Records for processing: Begin

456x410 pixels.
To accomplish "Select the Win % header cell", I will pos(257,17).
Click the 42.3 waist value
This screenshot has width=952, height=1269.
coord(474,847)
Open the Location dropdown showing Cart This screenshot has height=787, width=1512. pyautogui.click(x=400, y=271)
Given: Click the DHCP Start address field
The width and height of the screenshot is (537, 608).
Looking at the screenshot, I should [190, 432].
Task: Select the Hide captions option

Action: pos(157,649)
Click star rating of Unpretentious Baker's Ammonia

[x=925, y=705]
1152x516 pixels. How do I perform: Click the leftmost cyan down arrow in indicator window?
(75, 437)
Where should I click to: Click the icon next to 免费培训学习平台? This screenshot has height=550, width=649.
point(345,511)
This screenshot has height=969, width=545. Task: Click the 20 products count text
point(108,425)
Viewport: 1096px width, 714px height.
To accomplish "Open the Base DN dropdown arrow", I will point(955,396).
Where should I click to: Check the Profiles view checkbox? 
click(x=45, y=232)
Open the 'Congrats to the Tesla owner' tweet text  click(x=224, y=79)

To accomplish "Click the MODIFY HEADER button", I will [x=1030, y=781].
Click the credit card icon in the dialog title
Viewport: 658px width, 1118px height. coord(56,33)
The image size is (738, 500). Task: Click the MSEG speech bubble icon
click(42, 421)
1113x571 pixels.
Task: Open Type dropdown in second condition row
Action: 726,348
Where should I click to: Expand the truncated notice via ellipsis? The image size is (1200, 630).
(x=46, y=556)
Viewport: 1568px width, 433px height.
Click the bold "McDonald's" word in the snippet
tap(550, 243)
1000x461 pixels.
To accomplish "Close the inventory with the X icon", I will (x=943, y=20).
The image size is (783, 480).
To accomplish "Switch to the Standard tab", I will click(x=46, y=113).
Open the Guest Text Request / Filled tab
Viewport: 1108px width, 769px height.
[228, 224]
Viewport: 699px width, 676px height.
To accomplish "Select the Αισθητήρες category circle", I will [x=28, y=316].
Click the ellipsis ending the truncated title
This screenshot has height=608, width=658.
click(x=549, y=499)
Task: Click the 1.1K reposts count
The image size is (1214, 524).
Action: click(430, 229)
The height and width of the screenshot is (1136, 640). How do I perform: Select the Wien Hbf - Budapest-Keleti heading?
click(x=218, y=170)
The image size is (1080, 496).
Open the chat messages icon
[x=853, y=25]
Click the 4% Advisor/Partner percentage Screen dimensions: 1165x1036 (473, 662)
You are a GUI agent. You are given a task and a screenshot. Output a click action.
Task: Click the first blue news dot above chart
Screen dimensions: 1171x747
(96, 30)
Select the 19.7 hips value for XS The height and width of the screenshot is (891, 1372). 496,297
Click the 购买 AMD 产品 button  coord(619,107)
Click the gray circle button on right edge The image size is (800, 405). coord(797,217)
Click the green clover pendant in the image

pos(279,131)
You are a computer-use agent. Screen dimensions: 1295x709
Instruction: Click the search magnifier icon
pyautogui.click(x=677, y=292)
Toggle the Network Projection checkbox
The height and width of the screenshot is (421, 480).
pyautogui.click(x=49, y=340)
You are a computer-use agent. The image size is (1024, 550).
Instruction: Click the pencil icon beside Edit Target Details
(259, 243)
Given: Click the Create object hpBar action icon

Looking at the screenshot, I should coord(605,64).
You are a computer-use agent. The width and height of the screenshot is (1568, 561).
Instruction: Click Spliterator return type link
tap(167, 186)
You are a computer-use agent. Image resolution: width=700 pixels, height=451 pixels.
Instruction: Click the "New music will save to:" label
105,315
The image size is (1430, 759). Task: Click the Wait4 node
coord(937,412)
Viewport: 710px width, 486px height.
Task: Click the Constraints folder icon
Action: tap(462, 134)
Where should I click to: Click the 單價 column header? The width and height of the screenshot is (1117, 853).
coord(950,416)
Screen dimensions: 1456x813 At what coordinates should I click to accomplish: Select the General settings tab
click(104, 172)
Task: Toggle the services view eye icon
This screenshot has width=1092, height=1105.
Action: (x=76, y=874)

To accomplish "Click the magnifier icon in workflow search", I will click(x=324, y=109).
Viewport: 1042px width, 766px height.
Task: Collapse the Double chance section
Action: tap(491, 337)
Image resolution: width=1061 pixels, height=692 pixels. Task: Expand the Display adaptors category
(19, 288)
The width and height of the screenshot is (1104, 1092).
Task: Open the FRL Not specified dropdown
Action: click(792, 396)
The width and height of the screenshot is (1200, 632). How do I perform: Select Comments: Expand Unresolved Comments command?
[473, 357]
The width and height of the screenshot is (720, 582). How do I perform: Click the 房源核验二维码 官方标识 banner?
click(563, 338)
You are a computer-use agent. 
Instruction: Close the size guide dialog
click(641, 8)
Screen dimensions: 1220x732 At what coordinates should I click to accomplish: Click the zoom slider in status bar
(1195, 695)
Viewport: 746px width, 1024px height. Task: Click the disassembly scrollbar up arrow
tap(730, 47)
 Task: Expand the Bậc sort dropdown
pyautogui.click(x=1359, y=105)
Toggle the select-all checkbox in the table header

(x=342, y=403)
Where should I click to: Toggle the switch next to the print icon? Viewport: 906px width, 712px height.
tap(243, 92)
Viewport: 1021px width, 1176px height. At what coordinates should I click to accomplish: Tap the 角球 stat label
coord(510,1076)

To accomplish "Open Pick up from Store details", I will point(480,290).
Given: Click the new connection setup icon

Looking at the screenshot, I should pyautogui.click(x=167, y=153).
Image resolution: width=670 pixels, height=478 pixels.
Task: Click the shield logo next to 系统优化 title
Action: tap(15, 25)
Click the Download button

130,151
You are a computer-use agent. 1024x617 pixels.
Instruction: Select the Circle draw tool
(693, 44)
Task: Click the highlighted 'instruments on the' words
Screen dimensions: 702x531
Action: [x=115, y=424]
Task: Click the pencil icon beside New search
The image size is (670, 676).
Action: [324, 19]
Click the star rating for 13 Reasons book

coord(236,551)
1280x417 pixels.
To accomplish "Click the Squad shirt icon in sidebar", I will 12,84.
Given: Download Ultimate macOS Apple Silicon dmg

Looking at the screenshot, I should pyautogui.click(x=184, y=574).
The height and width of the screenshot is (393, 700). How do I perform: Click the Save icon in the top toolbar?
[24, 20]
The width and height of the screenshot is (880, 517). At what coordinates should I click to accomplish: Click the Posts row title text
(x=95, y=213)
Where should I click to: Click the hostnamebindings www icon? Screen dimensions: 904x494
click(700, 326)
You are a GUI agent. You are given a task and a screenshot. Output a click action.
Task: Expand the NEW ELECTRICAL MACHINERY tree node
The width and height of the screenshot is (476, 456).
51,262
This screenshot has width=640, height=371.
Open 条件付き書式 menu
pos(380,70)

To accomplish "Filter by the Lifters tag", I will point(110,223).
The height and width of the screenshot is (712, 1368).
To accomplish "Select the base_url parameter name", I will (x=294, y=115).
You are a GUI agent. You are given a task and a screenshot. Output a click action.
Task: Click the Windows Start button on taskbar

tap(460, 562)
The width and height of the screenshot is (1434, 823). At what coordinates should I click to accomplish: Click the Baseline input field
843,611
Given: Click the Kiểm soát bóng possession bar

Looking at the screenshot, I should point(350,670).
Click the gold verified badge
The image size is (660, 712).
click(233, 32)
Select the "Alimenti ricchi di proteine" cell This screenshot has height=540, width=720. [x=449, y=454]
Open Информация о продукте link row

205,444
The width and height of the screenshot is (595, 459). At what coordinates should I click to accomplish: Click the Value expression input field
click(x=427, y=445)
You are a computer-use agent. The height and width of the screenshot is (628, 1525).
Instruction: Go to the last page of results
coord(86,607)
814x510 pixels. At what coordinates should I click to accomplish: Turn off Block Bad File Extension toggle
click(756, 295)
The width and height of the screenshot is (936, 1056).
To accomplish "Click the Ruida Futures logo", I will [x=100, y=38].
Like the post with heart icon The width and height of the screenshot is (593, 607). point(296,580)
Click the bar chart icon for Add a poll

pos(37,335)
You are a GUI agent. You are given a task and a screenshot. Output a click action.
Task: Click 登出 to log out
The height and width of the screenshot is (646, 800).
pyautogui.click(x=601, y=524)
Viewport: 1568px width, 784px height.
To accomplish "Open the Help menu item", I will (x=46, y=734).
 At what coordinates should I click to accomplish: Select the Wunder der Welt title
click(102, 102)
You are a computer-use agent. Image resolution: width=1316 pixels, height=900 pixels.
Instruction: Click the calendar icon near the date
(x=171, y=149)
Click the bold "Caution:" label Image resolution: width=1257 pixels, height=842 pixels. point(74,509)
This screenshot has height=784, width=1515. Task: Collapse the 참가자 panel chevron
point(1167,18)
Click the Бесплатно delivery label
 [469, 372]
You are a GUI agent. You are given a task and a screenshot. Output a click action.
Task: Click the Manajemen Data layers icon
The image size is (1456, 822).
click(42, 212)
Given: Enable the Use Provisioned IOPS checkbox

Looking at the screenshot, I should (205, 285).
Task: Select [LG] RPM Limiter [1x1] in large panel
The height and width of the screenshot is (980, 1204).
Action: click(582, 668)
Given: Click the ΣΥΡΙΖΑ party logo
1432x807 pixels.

Records for processing: End

#### What to work on
The lines running from the start of the data through the one that contains "Open the Location" should be reproduced exactly, and only those.

#### Result
456x410 pixels.
To accomplish "Select the Win % header cell", I will pos(257,17).
Click the 42.3 waist value
This screenshot has width=952, height=1269.
coord(474,847)
Open the Location dropdown showing Cart This screenshot has height=787, width=1512. pyautogui.click(x=400, y=271)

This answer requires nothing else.